La dénomination “Bénin” serait-elle d’origine nigériane et induirait-elle un droit de regard du grand voisin sur la souveraineté nationale ? Un recours auprès de la Cours constitutionnelle défend cette thèse et demande que les sept sages tranchent en faveur du retour à la dénomination “Dahomey”. Il n’en fallait pas plus pour qu’éclate une guerre d’argumentaires qui nourrissent de plus belle la polémique.

Par Laurent KOKOU

Selon le requérant Hubert Dégbédji, le “Bénin” doit retrouver son ancienne appellation “Dahomey”. Pour soutenir sa position, il prend appui sur l’histoire qui fait état de ce que, “Bénin” servait à désigner un royaume fondé par les Ibos, ethnie habitant le sud-est du Nigeria.

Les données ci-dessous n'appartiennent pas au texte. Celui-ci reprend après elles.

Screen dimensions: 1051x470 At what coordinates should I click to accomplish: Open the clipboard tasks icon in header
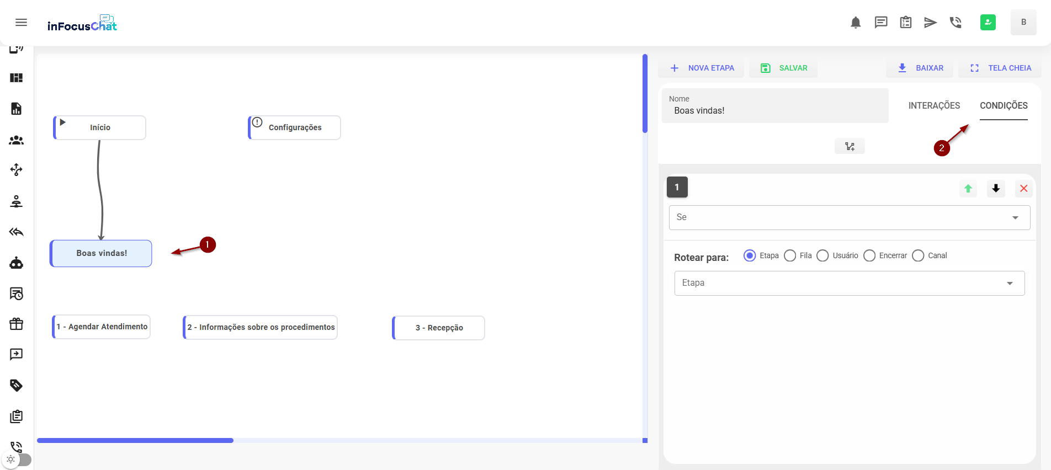point(906,23)
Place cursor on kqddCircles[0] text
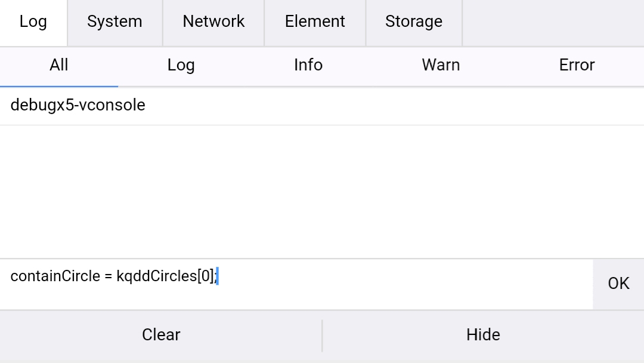The height and width of the screenshot is (363, 644). [x=165, y=276]
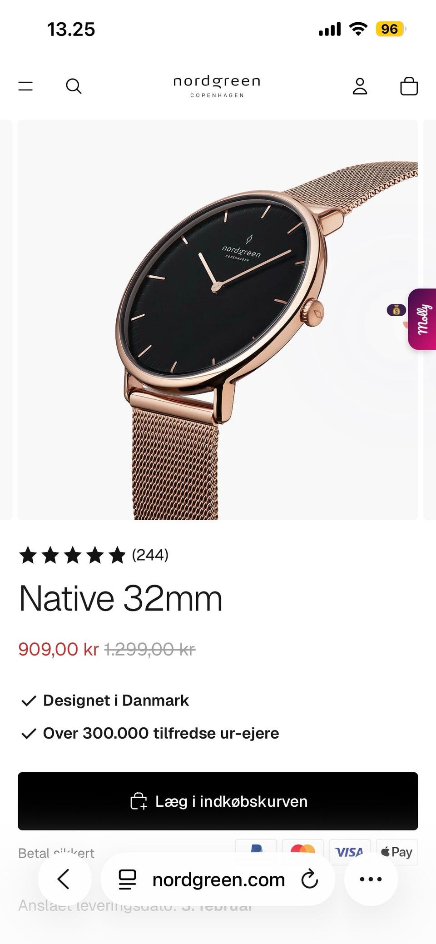Select the rose gold watch image

tap(218, 320)
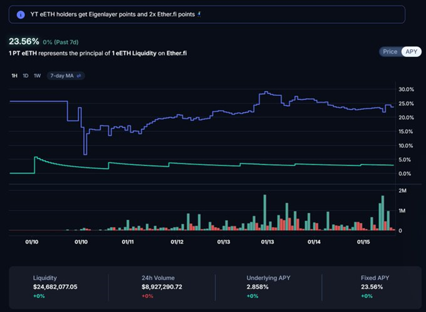Click the info icon in the banner

20,15
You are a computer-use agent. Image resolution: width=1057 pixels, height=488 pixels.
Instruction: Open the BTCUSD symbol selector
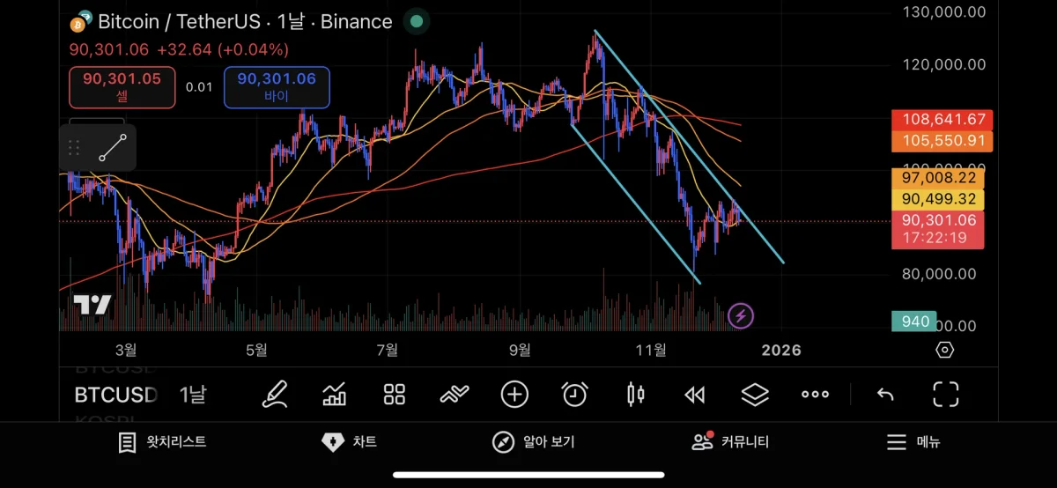115,394
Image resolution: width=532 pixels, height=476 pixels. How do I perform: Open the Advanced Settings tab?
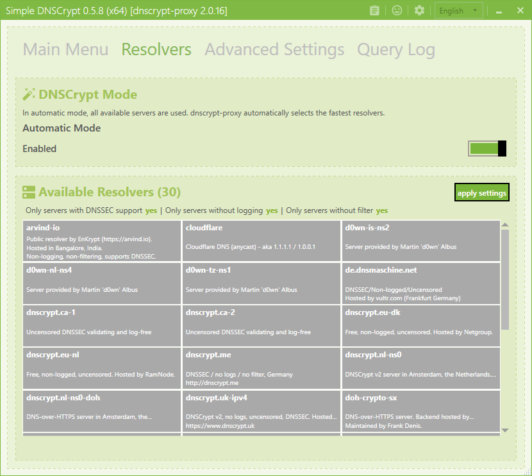[x=274, y=49]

Garder une telle appellation pour désigner un pays souverain comme le nôtre signifie aux yeux du requérant que le Bénin est un Etat esclave des Ibos. Dans son argumentaire, Hubert Dégbédji soutient : « En maintenant la dénomination Bénin qui est d’origine nigériane, l’Etat court le risque de concéder le droit de propriété territoriale aux Ibo qui pourront le revendiquer devant les institutions internationales.» C’est fort de cela qu’il soutient que seul le nom Dahomey protège le Bénin et ses habitants à l’intérieur de ses frontières. Le requérant va plus loin et prévient que « si rien n’est fait, cette situation peut engendrer une guerre entre les Etats du Bénin et du Nigéria ». Après examen du recours ce jeudi 8 juillet, la Cour constitutionnelle a mis en délibéré. Mais en attendant la décision de la haute juridiction, des voies discordantes et pas des moindres se font déjà entendre.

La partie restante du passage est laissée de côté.